Die eigentliche Handlung erinnert an einen Agatha Christie-Roman: ein Schloss im Wald, begrenztes Personal (Adelige, Ärzte, Anwälte, Dienstboten) und jeder hat so seine Geheimnisse. Durch die Wechsel der Perspektiven ist das Buch manchmal etwas sperrig zu lesen. Man muss sich erst wieder einfinden, in welchem Körper Aiden nun steckt und da er nur männliche Gestalten annimmt, sind diese nicht immer ganz leicht auseinander zu halten. Schade eigentlich, denn bei so einem "Körpertausch" hätte mich doch auch sehr interessiert, wie Aiden mit einem weiblichen Körper umgegangen wäre. Oft geschehen die Wechsel auch sehr plötzlich, da Aiden in den nächsten Körper gezwungen wird, sobald sein Wirt das Bewusstsein verliert oder stirbt.
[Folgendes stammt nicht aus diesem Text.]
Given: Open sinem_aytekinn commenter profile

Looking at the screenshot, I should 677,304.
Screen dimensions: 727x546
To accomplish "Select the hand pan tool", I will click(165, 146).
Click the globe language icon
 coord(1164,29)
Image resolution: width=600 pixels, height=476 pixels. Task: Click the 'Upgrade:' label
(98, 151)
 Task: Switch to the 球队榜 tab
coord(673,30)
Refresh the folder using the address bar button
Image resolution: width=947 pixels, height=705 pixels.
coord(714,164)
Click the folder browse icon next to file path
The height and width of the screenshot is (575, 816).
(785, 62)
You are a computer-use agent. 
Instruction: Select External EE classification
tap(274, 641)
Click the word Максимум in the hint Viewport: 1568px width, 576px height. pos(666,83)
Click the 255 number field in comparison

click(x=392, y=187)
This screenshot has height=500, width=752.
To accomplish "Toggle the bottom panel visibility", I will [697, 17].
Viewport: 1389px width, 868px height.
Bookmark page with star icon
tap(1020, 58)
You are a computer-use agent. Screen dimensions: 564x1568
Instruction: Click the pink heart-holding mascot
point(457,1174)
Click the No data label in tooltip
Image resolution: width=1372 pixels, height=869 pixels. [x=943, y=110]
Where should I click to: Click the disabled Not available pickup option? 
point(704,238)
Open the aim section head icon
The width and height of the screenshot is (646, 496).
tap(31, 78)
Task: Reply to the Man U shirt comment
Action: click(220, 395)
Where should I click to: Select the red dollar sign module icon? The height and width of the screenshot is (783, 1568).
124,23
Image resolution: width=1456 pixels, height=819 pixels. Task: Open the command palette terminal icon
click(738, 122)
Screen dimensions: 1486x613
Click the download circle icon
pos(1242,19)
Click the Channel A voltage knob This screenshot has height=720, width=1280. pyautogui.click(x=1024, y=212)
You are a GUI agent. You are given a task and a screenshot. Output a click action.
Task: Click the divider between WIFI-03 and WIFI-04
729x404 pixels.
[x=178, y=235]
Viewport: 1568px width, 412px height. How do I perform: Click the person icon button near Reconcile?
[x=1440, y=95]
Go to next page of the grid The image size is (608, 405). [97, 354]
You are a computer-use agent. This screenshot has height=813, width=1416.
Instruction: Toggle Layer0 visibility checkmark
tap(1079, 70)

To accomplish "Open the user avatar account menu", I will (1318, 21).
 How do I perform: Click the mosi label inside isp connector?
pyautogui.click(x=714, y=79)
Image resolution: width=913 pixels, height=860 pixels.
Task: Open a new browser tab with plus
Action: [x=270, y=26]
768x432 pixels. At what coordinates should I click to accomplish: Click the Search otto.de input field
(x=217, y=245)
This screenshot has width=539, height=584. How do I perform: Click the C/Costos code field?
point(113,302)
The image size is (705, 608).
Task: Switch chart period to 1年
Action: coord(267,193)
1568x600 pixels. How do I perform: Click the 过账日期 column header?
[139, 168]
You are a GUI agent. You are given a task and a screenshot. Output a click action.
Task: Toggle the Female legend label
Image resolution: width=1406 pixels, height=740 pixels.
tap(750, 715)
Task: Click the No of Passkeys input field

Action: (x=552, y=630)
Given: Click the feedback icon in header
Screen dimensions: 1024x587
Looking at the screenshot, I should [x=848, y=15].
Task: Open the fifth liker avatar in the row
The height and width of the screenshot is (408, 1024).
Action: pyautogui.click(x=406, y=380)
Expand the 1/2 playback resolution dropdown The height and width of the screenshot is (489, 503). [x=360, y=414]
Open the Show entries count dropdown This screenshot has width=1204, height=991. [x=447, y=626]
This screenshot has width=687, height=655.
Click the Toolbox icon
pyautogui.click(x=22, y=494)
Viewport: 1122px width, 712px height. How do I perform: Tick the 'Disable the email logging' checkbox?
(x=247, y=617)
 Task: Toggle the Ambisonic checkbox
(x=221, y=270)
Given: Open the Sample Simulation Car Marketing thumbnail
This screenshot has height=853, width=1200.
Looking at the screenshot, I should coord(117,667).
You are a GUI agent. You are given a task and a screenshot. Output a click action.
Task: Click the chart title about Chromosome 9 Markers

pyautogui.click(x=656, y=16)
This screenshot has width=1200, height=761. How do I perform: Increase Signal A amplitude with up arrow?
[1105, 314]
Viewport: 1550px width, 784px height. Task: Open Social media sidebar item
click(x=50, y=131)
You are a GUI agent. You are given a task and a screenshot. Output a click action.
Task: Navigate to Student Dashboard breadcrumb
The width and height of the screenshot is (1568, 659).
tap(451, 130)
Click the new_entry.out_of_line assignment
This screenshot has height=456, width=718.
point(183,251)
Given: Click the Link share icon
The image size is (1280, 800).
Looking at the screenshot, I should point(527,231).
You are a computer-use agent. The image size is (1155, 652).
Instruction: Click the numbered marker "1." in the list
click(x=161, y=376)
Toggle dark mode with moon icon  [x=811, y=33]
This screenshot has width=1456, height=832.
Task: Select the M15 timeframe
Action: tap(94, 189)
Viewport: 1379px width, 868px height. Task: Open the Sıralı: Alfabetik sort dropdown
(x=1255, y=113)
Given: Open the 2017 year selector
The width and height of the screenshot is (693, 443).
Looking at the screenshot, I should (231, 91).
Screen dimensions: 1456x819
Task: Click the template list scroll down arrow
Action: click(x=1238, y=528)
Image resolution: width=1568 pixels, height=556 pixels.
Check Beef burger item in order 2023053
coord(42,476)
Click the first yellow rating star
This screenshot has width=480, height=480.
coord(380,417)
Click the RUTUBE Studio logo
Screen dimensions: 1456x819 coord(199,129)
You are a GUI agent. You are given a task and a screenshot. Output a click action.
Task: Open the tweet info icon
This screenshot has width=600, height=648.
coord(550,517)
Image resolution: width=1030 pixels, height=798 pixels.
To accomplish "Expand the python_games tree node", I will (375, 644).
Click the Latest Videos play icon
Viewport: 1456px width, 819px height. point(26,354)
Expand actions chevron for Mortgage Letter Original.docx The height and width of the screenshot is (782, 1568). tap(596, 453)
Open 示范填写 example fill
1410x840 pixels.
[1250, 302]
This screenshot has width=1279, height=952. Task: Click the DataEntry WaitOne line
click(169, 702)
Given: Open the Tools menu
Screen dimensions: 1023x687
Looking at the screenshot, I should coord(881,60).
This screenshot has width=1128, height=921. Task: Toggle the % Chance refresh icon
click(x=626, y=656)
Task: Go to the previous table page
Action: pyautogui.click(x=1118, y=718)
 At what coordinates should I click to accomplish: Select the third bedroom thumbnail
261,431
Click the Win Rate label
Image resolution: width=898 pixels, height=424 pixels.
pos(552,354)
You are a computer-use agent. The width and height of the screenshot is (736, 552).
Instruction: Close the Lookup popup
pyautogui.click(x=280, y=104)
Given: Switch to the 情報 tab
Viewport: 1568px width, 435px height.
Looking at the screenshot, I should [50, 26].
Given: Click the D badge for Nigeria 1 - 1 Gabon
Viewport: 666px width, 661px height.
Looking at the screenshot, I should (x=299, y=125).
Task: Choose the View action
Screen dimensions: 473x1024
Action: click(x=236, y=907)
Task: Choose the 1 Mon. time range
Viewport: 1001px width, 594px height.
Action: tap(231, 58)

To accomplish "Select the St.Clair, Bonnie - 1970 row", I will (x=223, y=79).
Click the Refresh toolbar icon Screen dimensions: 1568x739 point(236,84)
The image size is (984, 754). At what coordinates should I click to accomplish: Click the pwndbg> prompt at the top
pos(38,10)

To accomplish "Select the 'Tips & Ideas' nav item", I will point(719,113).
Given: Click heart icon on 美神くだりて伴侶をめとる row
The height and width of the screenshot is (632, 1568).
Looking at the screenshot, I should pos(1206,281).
Aidens Mitspieler und hier vor allem die geheimnisvolle Anna geben ihm Rätsel auf. Wer sind diese Menschen? Sind sie Freunde oder Feinde? Und wie sind sie nach Blackheath gekommen? Auch Aiden weiß sich darauf keinen Reim zu machen. Er kann sich nur noch erinnern, freiwillig gekommen zu sein und daran, dass er Anna unbedingt retten möchte. Dennoch wird er das Gefühl nicht los, dass ausgerechnet sie ihn verraten wird. Die Auflösung am Ende, sowohl der Kriminalfälle als auch der gesamten Situation sind durchaus plausibel und teilweise auch sehr überraschend. Und auch wenn aufgrund der häufigen Wechsel und des ausufernden Schreibstils nicht immer alles ganz einfach zu verfolgen war, bin ich mit dem Roman doch sehr zufrieden.